BEGIN Listed entries

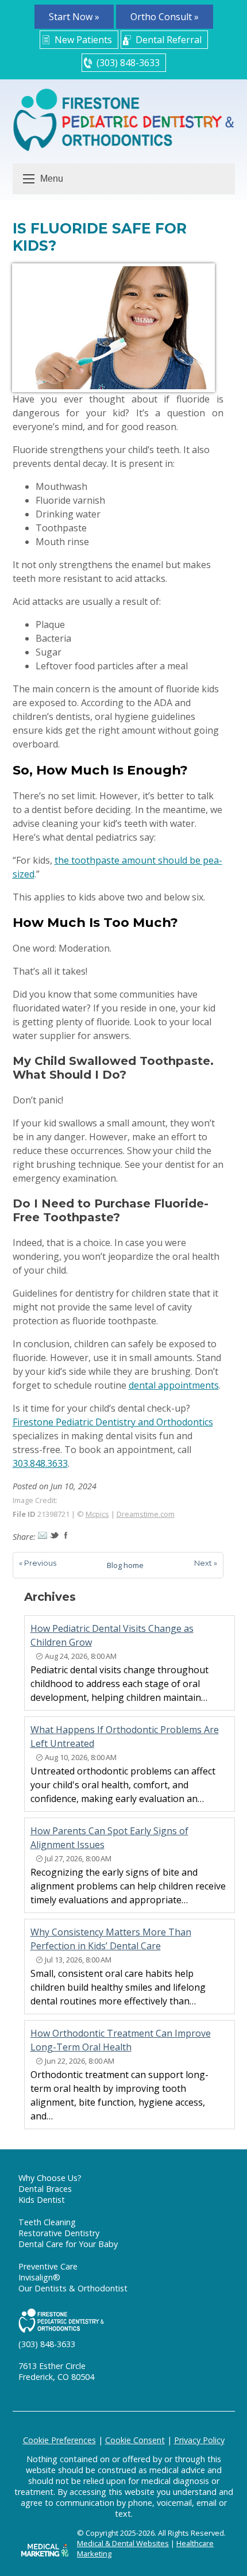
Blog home (125, 1565)
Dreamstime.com (146, 1514)
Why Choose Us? (50, 2177)
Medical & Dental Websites (123, 2543)
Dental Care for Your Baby (68, 2243)
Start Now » (74, 16)
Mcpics (97, 1514)
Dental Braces (45, 2188)
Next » (205, 1562)
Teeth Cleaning (47, 2222)
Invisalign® (39, 2277)
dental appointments (174, 1385)
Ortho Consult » (164, 16)
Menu (51, 178)
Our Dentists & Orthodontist (73, 2288)
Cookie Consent (135, 2440)
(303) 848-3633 (128, 62)
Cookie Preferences (59, 2440)
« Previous (37, 1562)
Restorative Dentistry (58, 2233)
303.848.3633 (40, 1463)
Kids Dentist (41, 2199)
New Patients (83, 39)
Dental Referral (169, 39)
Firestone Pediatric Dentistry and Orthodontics (113, 1422)
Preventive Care (48, 2266)
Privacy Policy (199, 2440)
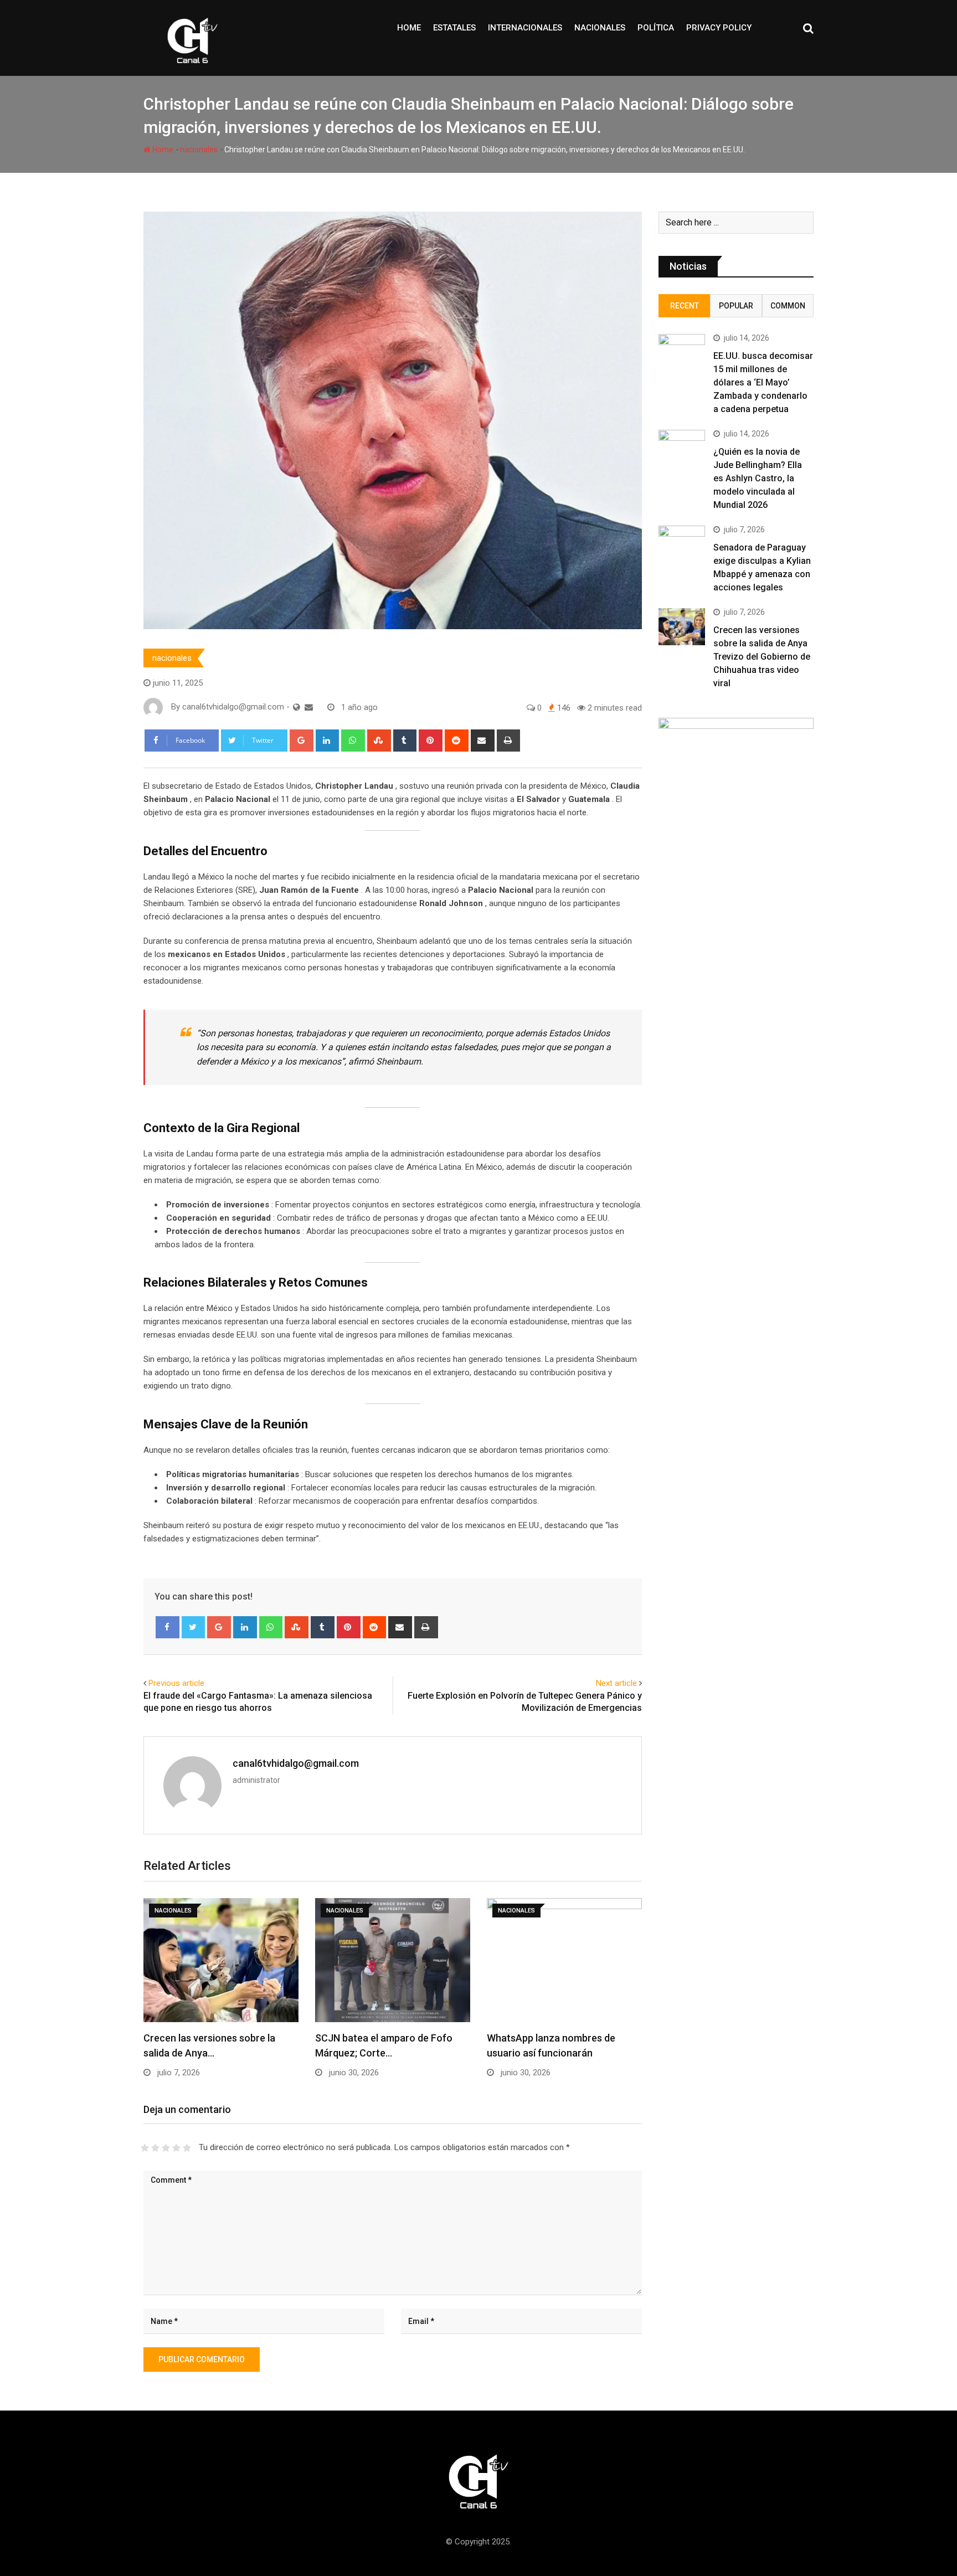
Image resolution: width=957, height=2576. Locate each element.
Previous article (176, 1683)
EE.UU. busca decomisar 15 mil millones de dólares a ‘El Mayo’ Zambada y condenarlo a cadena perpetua (763, 382)
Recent (684, 305)
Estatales (454, 28)
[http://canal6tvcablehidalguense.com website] (296, 707)
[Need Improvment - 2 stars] (155, 2147)
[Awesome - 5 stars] (187, 2147)
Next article (616, 1683)
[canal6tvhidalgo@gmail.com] (308, 707)
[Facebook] (167, 1627)
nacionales (199, 149)
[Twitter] (193, 1627)
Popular (736, 305)
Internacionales (525, 28)
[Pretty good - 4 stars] (176, 2147)
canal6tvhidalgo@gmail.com (296, 1763)
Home (409, 28)
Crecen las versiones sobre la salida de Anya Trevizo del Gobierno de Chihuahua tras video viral (761, 656)
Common (787, 305)
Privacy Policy (719, 28)
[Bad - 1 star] (145, 2147)
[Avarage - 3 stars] (166, 2147)
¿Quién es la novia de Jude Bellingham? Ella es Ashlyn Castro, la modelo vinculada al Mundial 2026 (757, 478)
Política (655, 28)
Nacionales (599, 28)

END Listed entries

* [Assignment] Extract from the material above the stretch running from the line containing "New Patients (83, 39)" through the line containing "[Need Improvment - 2 stars] (155, 2147)". Keep the text exact and the pictures out.

* [Output for this exercise]
New Patients (83, 39)
Dental Referral (169, 39)
Firestone Pediatric Dentistry and Orthodontics (113, 1422)
Preventive Care (48, 2266)
Privacy Policy (199, 2440)
Image resolution: width=957, height=2576. Locate each element.
Previous article (176, 1683)
EE.UU. busca decomisar 15 mil millones de dólares a ‘El Mayo’ Zambada y condenarlo a cadena perpetua (763, 382)
Recent (684, 305)
Estatales (454, 28)
[http://canal6tvcablehidalguense.com website] (296, 707)
[Need Improvment - 2 stars] (155, 2147)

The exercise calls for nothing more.